Изменить размер шрифта - +
Подпись тоже хоть и с юморком, но жалко-жалобная: «Ваш пренахально Вас обирающий В. Васнецов».

Живет Виктор Михайлович уже не в двух комнатах, а на улице де Лилле в № 28 отеля де ла Паис. Отсюда он и сообщал Крамскому 23 марта 1877 года: «Ну-с, картину я кончил и послал в Салон вместе с „Чаепитием“ – одни страдания кончились – картина родилась; теперь начинаются другие страдания – ожидание или refuse! или fiasco! А впрочем, все это не стоит никаких волнений».

Но волновался, по письму видно, как волновался.

Он окидывал свой бедный номеришко плутовски-шальным взглядом, нежно гладил окаянную доску, на которой только что закончил очередной шедевр для второго тома Водовозовой.

Это была группа шотландцев. Двоих Васнецов усадил за крошечный столик, любимая композиция фотографов той поры. Группу из двух женщин и мужчины поставил рядом, справа.
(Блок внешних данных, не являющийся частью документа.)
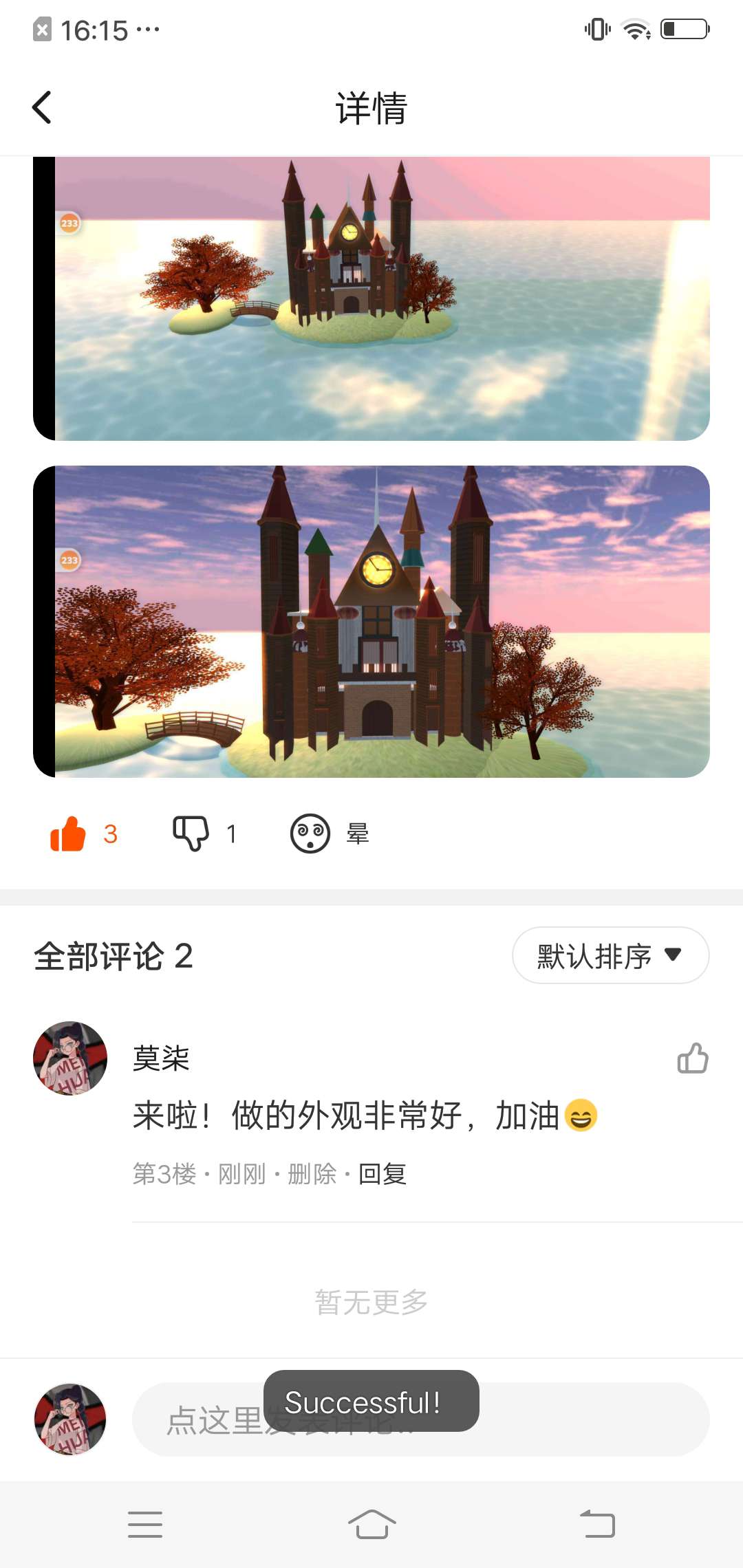Viewport: 743px width, 1568px height.
Task: Open the 默认排序 sort dropdown
Action: click(x=610, y=955)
В центре поместил очередного своего ребенка Аполлинария, в шотландском колпаке и платье, но босого. Фон никакой. Времени не было. Фигуры застывшие, но лица все выразительные и особенно руки. У сидящих руки барские, у стоящих тяжелые, работящие – это крестьяне, а у молодой женщины, тоже стоящей, пока еще не рука, а ручка.
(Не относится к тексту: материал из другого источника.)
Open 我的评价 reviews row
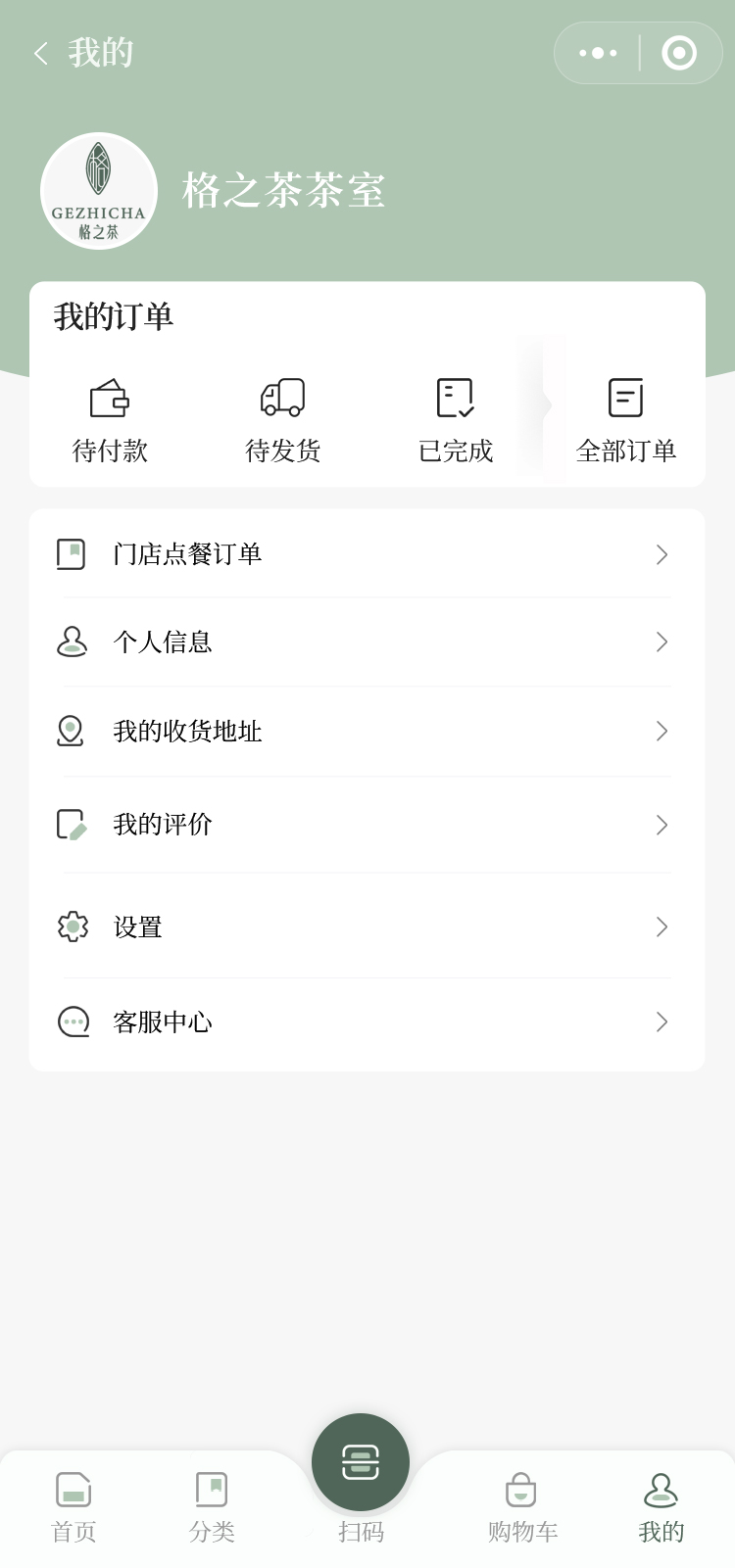 367,825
– Доски, говоришь? – улыбался в усы Виктор Михайлович. – И доски резали. Кормилицы!

Он любовно вырезал подпись «В. Васнецов», подул на доску, погладил, отставил.

Радость не унималась: в Питере он побежал бы к Праховым за музыкой. Куда в Париже пойдешь? В кафе, на чужие люди? Решил вдруг, что надо преодолеть искушение, высидеть свое счастье, как курица высиживает яйцо.

Принялся молиться, но устыдился себя самого: бог дал ему талант, бог дал ему – быть художником, чего же попрошайничать? Успех-то, а парижский в особенности, он ведь, может быть, от лукавого!

И, поглядевши в окошко, сел, смирясь, за новую доску, переводя на нее рисунок Рашевского, где зрители в котелках глазели на обнаженных до пояса, но в брюках и ботинках, по форме того времени, боксеров.

«Хорошо бы явиться на открытие Салона не первым», – думал он, радуясь тому, что сон нейдет.

Заснул под утро, но спал по-куриному, вздрагивая и пробуждаясь. На ногах был вместе с ранним солнышком. Не в силах более удерживать и мучить себя, пешком отправился на свои «победу иль позор».

Ни того, ни другого!

«Представьте себе, у моих картин толпы нет и в обморок никто не падает, – написал он 4 мая Крамскому. – Появляются редкие фигуры в профиль и вполоборота к картине. Отчего это? Я объясняю тем, что высоко повешен, а публика любит смотреть только 1-й ряд.

Потом она добросовестна и смотрит залы в порядке алфавитном по каталогу. Моя буква W в конце. Ну она и устает – кроме того, что такое публика? – Толпа! – где же ей понять! Не правда ли, ведь это настоящие причины того, что никакая шельма… Пожалуй, вы скажете, что есть и другие причины равнодушия этой толпы, да я-то не хочу этого знать! А то, пожалуй, будешь думать, думать и додумаешься до чертовщины.

Жаль, что Вы не приедете, но зато я к Вам скоро приеду. Денег вот только нет. Куинджи мне писал, что моя „Картинная лавочка“ за 400 р. продалась, и если деньги получены пли могут быть получены, то нельзя ли мне сейчас же выслать руб. 150… – без этого я не могу ехать».

А на следующий день Крамскому отправлено новое письмо, торопливое и счастливое: «Мне Боголюбов дал 400 р. для передачи в Петербурге Лаврецкому. На эти деньги я и поеду на следующей неделе около четверга… Я страшно рад, что так скоро выезжаю из этого милого Парижа».

Да ведь и действительно нечего было делать в Париже: поглядел и себя показал. Не увидели – не беда. Время для смотрин не вызрело.